*Source passage:*
JobConfig Tools
Build and update JobConfig objects for use with StartJob: set start URLs, job type, headers/cookies/HTTPS, proxies, error handling, and domain scope.
Each tool returns a new or modified JobConfig object. The returned JobConfig object is passed to the next tool call as a required input parameter.
JobConfigCreate
Creates a new job configuration object.
Arguments
| Name | Type | Description |
|---|---|---|
| jobName | string | Required. Unique job name. Used to identify the job in the system where the domain name is often used (e.g., example.com) |
| startUrl | string | Required. Initial crawling entry point URL |
JobConfigAddStartUrl
Adds a new start URL to an existing job configuration.

*Given data:*
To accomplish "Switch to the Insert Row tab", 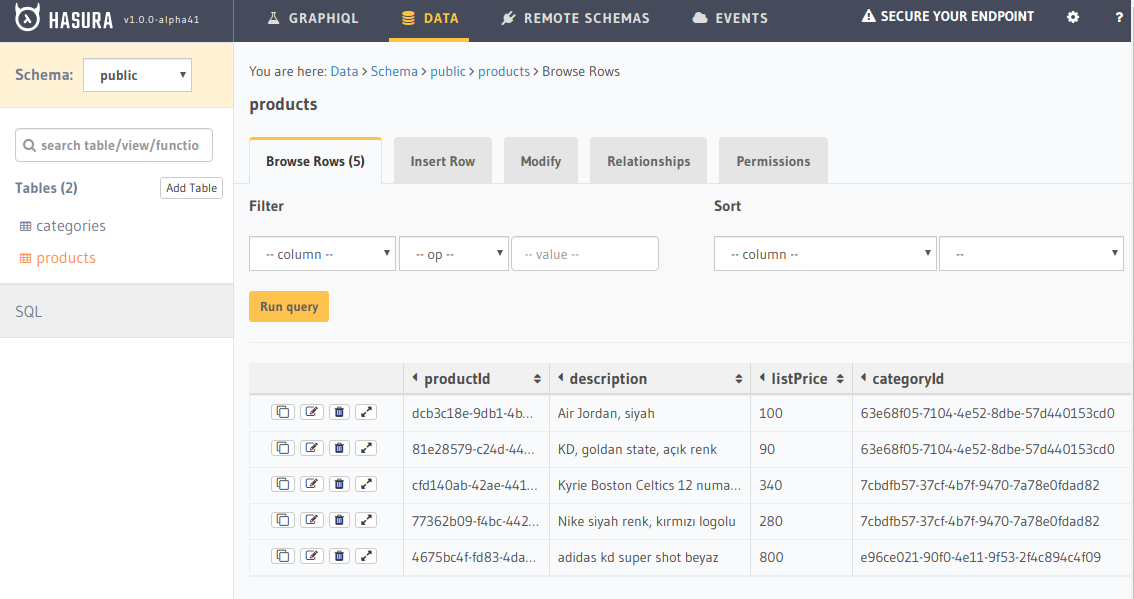I will click(x=442, y=161).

*Instructions:*
**1.** Rewrite the JobConfig Tools text from "Each tool returns" up to and including "job configuration object.", renaming "JobConfig object" to "job settings object" wherever it occurs.
**2.** In the JobConfig Tools text, what is the initial crawling entry point URL given by?
Rely solely on the JobConfig Tools text when responding.

*Outputs for the tasks:*
**1.**
Each tool returns a new or modified job settings object. The returned job settings object is passed to the next tool call as a required input parameter.
JobConfigCreate
Creates a new job configuration object.

**2.** The startUrl argument, a required string.